• _TASK TO CARRY OUT_:
From the records that follow, copy every line in which "column" appears.

• _Recorded data_:
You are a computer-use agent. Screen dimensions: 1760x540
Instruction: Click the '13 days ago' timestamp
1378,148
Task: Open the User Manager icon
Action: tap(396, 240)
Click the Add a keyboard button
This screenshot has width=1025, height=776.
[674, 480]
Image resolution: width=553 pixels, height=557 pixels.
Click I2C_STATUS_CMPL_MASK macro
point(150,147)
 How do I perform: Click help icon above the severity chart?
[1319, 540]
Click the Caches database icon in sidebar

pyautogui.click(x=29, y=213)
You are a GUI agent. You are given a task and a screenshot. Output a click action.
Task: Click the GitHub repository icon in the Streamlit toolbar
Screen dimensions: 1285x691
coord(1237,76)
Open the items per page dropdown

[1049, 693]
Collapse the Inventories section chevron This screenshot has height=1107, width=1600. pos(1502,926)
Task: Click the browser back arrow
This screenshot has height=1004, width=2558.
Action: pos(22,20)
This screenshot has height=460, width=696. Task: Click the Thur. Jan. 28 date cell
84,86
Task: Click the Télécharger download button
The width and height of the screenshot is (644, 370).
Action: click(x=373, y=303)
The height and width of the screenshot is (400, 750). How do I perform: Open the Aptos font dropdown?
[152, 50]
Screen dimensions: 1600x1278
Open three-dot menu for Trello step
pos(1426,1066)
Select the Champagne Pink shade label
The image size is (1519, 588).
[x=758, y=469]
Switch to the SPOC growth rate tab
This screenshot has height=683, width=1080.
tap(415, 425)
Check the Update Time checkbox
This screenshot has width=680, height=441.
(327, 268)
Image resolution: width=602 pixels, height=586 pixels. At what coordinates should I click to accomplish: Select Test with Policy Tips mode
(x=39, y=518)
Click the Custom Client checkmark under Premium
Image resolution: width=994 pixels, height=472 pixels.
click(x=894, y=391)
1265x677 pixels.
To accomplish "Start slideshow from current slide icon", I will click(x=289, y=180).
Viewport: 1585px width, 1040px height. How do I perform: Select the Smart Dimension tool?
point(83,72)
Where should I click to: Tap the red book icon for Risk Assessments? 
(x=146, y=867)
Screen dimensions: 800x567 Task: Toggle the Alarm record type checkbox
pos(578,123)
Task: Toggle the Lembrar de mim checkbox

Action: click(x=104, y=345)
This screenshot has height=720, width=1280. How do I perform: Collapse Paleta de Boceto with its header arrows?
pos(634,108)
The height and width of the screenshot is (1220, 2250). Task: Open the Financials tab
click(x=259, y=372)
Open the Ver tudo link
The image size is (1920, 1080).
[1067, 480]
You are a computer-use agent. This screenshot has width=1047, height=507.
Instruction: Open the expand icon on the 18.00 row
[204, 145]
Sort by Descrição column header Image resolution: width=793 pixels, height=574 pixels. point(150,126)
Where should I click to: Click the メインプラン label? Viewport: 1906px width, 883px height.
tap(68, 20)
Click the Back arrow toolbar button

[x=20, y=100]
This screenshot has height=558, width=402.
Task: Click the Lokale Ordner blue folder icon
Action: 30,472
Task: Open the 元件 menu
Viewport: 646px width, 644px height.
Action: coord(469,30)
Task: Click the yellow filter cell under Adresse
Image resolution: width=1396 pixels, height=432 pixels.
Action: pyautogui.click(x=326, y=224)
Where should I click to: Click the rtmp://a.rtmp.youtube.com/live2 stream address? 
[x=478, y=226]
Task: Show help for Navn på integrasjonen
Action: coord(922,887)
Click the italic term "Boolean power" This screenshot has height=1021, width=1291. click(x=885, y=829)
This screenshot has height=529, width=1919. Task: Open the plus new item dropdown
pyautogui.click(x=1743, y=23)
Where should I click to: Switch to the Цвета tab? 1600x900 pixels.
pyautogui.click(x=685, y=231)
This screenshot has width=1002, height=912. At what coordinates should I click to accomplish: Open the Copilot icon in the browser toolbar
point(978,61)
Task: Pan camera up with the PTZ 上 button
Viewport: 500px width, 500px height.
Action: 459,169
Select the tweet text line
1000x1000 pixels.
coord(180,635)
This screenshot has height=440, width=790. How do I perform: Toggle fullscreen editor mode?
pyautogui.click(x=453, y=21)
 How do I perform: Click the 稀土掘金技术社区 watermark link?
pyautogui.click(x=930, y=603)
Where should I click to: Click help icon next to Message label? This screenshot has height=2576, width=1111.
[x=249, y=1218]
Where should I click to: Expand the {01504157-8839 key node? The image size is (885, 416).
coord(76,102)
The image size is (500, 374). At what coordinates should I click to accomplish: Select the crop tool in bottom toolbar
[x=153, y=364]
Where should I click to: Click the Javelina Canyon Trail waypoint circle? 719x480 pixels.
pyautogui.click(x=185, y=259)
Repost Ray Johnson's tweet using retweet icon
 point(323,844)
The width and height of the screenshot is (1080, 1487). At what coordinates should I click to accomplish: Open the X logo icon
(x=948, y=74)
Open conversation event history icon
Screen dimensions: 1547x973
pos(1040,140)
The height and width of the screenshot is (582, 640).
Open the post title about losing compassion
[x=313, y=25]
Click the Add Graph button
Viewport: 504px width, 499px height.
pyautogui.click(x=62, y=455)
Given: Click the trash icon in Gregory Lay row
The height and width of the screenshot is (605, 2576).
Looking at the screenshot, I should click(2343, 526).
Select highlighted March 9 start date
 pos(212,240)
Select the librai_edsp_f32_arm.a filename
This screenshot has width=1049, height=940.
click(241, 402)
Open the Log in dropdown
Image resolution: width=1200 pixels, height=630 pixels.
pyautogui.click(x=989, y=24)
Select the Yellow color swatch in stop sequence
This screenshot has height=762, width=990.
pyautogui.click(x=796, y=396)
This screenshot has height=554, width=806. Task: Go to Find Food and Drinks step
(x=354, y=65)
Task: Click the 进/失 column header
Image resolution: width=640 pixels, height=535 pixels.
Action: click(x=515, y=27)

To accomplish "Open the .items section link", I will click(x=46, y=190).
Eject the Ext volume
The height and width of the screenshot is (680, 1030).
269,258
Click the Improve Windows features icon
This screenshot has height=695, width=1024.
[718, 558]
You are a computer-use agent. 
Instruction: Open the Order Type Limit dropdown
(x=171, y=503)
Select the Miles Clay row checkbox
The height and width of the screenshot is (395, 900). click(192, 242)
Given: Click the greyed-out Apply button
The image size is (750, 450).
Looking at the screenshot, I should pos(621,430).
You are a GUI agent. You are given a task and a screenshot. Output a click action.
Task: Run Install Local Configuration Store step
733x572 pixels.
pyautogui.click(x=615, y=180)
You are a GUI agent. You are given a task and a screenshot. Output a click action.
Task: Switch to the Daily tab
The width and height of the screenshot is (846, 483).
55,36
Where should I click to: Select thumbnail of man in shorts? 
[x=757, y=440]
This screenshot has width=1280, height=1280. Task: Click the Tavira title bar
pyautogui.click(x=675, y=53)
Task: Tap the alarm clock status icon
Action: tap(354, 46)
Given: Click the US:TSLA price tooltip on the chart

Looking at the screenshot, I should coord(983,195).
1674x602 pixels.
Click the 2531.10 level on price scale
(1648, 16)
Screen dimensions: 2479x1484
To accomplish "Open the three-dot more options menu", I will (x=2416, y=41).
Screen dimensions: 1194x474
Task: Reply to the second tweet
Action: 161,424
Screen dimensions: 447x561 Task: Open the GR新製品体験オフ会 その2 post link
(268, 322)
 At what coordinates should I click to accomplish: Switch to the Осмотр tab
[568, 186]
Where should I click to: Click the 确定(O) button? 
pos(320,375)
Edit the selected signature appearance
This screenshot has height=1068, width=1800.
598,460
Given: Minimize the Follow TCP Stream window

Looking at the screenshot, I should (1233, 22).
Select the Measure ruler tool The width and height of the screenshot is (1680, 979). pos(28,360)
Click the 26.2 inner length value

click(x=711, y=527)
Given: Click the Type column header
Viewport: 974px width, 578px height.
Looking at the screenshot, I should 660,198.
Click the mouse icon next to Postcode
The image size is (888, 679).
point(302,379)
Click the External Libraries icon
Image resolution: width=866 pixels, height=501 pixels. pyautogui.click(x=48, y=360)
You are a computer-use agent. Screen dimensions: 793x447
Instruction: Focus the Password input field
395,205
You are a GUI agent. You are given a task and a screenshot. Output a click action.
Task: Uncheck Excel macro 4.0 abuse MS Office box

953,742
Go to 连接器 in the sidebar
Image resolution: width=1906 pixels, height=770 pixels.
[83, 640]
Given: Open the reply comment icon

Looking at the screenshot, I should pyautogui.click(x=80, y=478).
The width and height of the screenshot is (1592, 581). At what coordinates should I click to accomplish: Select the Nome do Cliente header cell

• _RESPONSE AREA_:
Sort by Descrição column header Image resolution: width=793 pixels, height=574 pixels. point(150,126)
Task: Click the 进/失 column header
Given: Click the Type column header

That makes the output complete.